Trees Company. A low-cost, positive approach to the greenhouse effect emerges among some environmentalists: plant more trees. They consume carbon dioxide, produce oxygen, and cool things off. Plus, tree-planting can start (literally) in our own backyards, without government aid. And even if the greenhouse effect doesn't pan out, trees are nice to have around.
Masters of the University. Teeth-gnashing about the growing number of foreigners earning Ph.D.s at U.S. institutions misses an important point: our higher-education system works. It is, despite some flaws, the best in the world. We should try the same model—of diversity and choice—in the lower grades.
Safety First. The Transportation Department yields to consumer druthers and cuts automobile fuel-economy standards. Anticonsumerists like Carter safety maven Joan Claybrook wail. But it's hard to cry safety, since the old rule cost thousands of lives by forcing people into smaller cars. No matter. Up-to-date Joan clutches the competitiveness club. The higher standard, she says, would force the Big Three to make more small cars at home.

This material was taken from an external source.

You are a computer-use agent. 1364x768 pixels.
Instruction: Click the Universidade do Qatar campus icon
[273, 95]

Family Feud. Baby M was only the beginning. Nowadays, kids are the most fought-over form of property. After their daughter dies, a couple finds out she wasn't theirs; the hospital mixed up two babies. Now they want the other girl. A California man appeals to the Supreme Court to get custody of the daughter his girlfriend put up for adoption. The reactions are understandable. But these are school-age kids, not abstract principles, and they might like to stay with the mom and dad they're used to.

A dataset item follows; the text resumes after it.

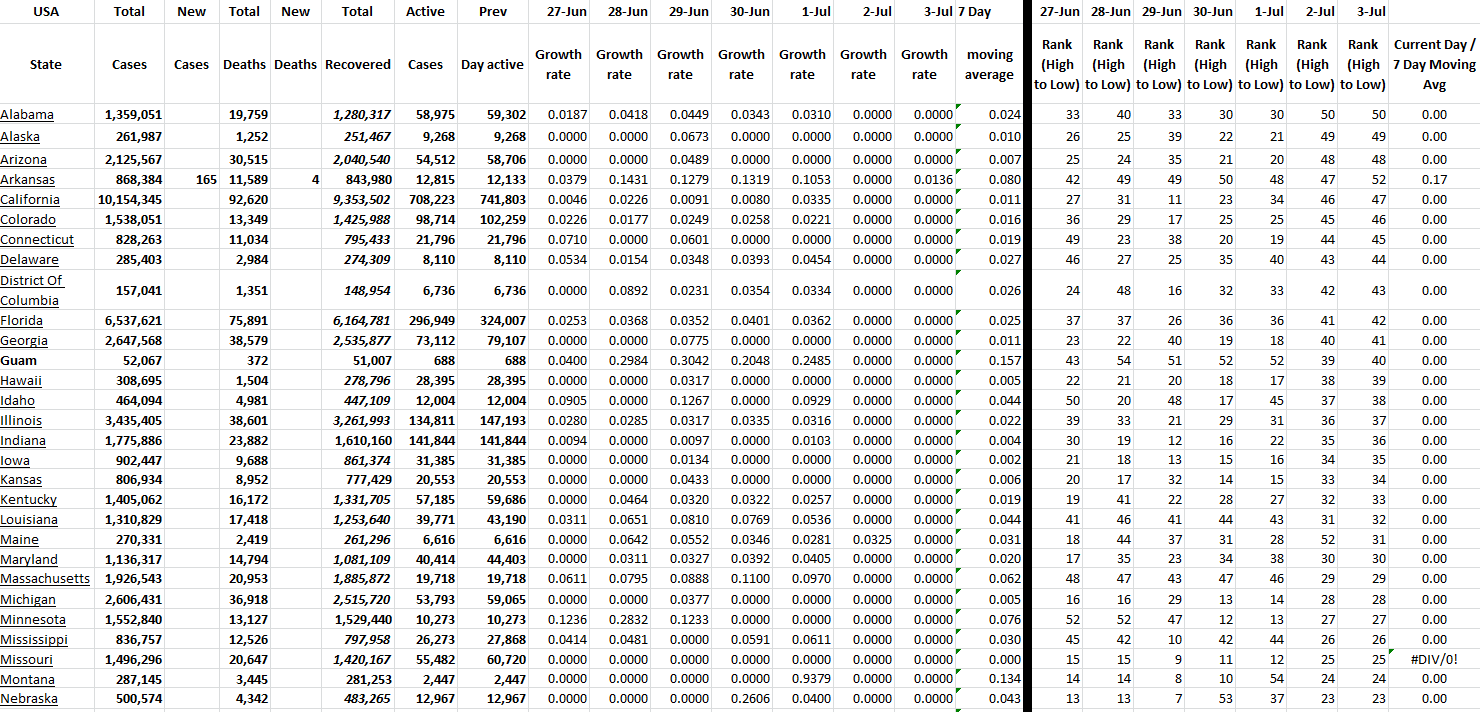Open the District Of Columbia link
The image size is (1480, 712).
[31, 290]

Job Securities. The plant-closing law takes an odd turn, as its first "beneficiaries" turn out to be…investment bankers. Yep, Wall Street is laying off a damn sight more people than steel mills, and now they all get 60 days' notice. Says labor lawyer Bruce H. Simon: "The supreme irony is that a law designed to protect workers from the evils of capitalism will provide protection for the frontline troops of capitalism."
Secretarial Pool. The law that sets up the new Veterans Department creates a "National Commission on Executive Organization," guaranteed to come up with new ideas to lengthen cabinet meetings. Its chief backer, Sen. William Roth (R–Del.), has his heart set on a Department of Trade. By 2025, cabinet secretaries will not only outnumber congressmen, they'll form a union and hold meetings in the Astrodome.
Chips Ahoy. Nearly every industry that uses computer chips bids for government protection—all in the name of national security, of course. Industrial-policy pushers say "we" can't let "the Japanese" beat "us" in making high-definition TVs. (Yes, TV is vital to national security, especially if you're a company that might make TVs.) But lots of products use chips. Should we protect toasters? Bathroom scales? Talking teddy bears?